Wednesday 4 October 2017

A Call to Arms

When The Vast Majority are Secular Atheists 

The curse of atheistic secularism is scourging the land like an ancient Balrog.  Evil now comes finally to full flower.  The point of the modern world is this: man is the measure of all things, and nothing human is foreign to me.  This self-contradictory dogma places Man at the centre of the universe.  All meaning, all coherence, all truth is to be found in man.  

There are only two ways this nonsense can play out.  Either it will morph into militant libertinism; or, it will morph into the benign rule of the Great Leader.  For the latter think of Kim Jong-Un as a current manifestation.  In the case of the former think of the vast majority of people living in Western nations.

The West's version of roiling atheistic secularism places man at the centre of all meaning and truth.  The pace of integration into this nightmare gathers by the day.  Rod Dreher writes:


In the past, a person looked outside of himself to learn what he was to do with his life.  But in modernity, when we know that religion and all claims to transcendent values are an illusion, we must look into ourselves for the secret to our own well-being. Psychology did not necessarily intend to change a man's character, as in the old Christian therapies of repentance as a step toward conforming to God's will, but rather to help that man become comfortable with who he is.

Sociologist Rhilip Rieff, the great interpreter of Freud, described the shift in Western consciousness like this: "Religious man was born to be saved.  Psychological man is born to be pleased."  [Rod Dreher, The Benedict Option: A Strategy for Christians in a Post-Christian Nation (New York: Sentinel/Penguin Random House LLC, 2017), p. 41.]
Christian civilisation, naturally enough, depends upon the majority of the population in a country being Christian in Spirit and in truth.  When seventy-five percent of a population are Christian, no-one disputes that abortion is an act of high-handed murder.  When seventy-five percent of a population are atheistic secularists, no-one disputes that Christians should be put to death.  The atheistic world of secularism is rapidly moving forward and taking control.
Despite a conservative backlash in the 1980's, Psychological Man won decisively and now owns the culture--including most churches . . . . The new order found its constitutional confirmation in the Supreme Court's 1992 Planned Parenthood vs. Casey decision reaffirming abortion rights.  Justice Anthony Kennedy, writing for the pro-choice majority, explained (no doubt unintentionally) how the Sexual Revolution depends on a radical, even nihilistic, conception of freedom:
At the heart of liberty is the right to define one's own concept of existence, of meaning, of the universe and of the mystery of human life.  [Ibid., p. 41, 44]
Man is the measure of all things, and nothing human is foreign to me.  People say they are aghast at the rapidity of the drive towards the void.  This should not surprise us.  When one is falling down a cliff, every handhold or root or rock is clutched at feverishly--but in this case, none hold.  Just when the atheistic secularist finds what he thinks is a handhold, a haven, society moves rapidly beyond him, downward, ripping his handhold out.  Every technology, every advance is put to evil and the facilitation of wickedness.  Take robotics.  A great advance forward--to this!
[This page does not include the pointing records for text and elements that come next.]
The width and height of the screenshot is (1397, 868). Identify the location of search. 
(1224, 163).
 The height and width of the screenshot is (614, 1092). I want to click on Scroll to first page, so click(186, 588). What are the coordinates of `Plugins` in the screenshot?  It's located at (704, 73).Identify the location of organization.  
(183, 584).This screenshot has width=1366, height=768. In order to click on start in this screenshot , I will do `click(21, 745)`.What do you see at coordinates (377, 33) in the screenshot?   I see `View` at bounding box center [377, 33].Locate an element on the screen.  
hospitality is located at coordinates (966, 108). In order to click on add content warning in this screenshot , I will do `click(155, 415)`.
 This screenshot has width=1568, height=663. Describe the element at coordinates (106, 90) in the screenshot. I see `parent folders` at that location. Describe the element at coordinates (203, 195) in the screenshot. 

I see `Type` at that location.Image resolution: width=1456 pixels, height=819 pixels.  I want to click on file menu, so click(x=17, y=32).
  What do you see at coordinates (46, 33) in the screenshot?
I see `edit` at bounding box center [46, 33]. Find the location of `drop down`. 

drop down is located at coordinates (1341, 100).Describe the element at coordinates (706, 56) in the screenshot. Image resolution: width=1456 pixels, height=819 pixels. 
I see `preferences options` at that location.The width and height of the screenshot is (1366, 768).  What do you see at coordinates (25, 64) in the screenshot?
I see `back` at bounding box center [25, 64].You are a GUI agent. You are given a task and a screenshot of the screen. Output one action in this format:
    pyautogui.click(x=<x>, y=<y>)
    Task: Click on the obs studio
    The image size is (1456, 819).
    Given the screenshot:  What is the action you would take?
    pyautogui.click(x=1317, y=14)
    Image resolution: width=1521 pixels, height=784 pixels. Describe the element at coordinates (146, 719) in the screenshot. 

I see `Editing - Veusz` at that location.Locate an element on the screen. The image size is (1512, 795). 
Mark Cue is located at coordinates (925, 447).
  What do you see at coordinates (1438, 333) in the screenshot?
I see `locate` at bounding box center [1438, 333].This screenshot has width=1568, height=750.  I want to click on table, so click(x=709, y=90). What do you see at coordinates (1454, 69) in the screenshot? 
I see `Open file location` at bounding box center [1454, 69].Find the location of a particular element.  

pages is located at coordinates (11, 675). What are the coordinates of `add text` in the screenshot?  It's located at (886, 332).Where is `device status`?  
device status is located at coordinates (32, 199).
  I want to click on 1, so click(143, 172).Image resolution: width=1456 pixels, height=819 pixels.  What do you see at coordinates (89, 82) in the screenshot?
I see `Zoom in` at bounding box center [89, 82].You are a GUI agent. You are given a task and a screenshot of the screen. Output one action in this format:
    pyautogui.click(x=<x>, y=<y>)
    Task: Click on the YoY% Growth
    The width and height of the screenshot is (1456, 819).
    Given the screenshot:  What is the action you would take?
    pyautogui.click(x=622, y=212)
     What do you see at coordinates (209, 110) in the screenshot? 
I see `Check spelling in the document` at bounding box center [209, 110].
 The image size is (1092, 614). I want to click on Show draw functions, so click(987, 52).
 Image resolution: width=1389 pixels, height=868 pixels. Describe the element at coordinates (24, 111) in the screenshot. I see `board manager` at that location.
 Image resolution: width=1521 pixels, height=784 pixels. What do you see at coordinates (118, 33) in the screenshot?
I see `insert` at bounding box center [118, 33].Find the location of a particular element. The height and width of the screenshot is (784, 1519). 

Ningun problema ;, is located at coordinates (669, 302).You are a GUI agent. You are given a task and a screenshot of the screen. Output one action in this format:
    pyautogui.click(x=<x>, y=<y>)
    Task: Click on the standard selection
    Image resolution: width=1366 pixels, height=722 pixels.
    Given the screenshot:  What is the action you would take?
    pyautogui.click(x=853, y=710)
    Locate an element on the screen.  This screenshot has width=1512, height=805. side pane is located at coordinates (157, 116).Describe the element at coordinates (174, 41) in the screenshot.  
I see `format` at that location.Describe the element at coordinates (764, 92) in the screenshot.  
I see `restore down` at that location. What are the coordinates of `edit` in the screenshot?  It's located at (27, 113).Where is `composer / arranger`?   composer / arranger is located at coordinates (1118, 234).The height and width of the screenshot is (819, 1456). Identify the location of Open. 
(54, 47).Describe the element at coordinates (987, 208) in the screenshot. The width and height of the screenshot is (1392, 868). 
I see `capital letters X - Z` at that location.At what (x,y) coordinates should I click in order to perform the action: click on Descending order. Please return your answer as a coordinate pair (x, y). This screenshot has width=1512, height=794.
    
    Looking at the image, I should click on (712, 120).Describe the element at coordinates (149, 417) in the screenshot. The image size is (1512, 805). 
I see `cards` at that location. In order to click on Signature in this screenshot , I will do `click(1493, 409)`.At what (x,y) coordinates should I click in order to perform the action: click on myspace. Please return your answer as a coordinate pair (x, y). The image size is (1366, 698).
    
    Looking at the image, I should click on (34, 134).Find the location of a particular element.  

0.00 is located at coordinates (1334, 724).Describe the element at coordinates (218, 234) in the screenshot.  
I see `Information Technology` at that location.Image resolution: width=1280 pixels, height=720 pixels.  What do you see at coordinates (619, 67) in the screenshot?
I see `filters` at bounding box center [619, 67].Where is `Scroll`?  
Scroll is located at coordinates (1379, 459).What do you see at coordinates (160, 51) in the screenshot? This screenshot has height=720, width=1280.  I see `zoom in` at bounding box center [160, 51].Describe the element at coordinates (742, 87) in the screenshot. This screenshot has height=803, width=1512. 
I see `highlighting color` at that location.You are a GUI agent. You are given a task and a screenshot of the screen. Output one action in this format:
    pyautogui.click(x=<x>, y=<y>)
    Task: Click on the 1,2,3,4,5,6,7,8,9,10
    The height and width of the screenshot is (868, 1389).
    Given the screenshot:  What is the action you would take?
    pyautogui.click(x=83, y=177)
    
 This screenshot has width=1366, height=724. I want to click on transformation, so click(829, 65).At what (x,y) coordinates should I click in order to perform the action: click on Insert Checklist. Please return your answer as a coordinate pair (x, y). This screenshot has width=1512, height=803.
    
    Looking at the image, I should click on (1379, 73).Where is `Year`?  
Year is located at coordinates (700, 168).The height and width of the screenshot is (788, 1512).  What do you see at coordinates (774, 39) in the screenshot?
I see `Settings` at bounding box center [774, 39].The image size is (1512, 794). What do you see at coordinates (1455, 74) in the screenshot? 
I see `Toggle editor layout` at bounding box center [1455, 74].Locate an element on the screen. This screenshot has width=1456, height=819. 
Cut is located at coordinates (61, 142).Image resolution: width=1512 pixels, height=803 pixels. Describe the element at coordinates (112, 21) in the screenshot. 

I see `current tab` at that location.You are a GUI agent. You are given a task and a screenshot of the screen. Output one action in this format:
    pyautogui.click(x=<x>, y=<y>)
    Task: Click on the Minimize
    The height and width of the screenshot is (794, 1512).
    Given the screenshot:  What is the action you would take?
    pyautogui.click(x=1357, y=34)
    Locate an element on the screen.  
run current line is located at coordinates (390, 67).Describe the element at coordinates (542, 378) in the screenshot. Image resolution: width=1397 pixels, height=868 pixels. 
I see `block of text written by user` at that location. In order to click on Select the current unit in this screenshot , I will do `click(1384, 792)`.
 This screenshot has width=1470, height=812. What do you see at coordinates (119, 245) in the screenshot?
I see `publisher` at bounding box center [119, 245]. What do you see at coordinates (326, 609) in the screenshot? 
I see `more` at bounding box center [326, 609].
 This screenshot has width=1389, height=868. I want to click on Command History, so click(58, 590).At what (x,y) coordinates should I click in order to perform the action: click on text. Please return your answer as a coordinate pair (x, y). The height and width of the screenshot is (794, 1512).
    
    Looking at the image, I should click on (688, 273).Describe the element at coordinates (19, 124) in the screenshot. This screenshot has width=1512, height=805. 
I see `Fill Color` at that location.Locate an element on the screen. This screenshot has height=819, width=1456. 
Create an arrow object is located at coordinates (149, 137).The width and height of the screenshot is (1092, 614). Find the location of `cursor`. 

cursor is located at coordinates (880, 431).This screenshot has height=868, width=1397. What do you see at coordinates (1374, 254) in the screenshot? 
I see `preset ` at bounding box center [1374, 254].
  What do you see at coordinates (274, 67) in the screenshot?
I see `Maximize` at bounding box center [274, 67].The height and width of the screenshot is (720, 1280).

The West will now not re-emerge as a Christian civilization until it has been through the tender embrace of the Balrog, that demon of the ancient world, and repented in dust and ashes and put Psychological Man to the sword.  It will not re-emerge until the Justice Kennedy's of this world are universally pilloried as idiotic fools from an ignorant benighted past.

The Christian remnant now has the opportunity to draw the lines far more clearly than what has been possible in the previous three hundred years.  It will become increasingly clear that the way of life and the way of death are radically different and that no compromise is possible.  But for those who persist in stumbling between the two, trying to make peace with Unbelief, the scathing indictment of John the Baptist remains both apt and timely:
But when he saw many of the Pharisees and Sadducees coming to his baptism, he said to them, “You brood of vipers! Who warned you to flee from the wrath to come?  [Matthew 3:7]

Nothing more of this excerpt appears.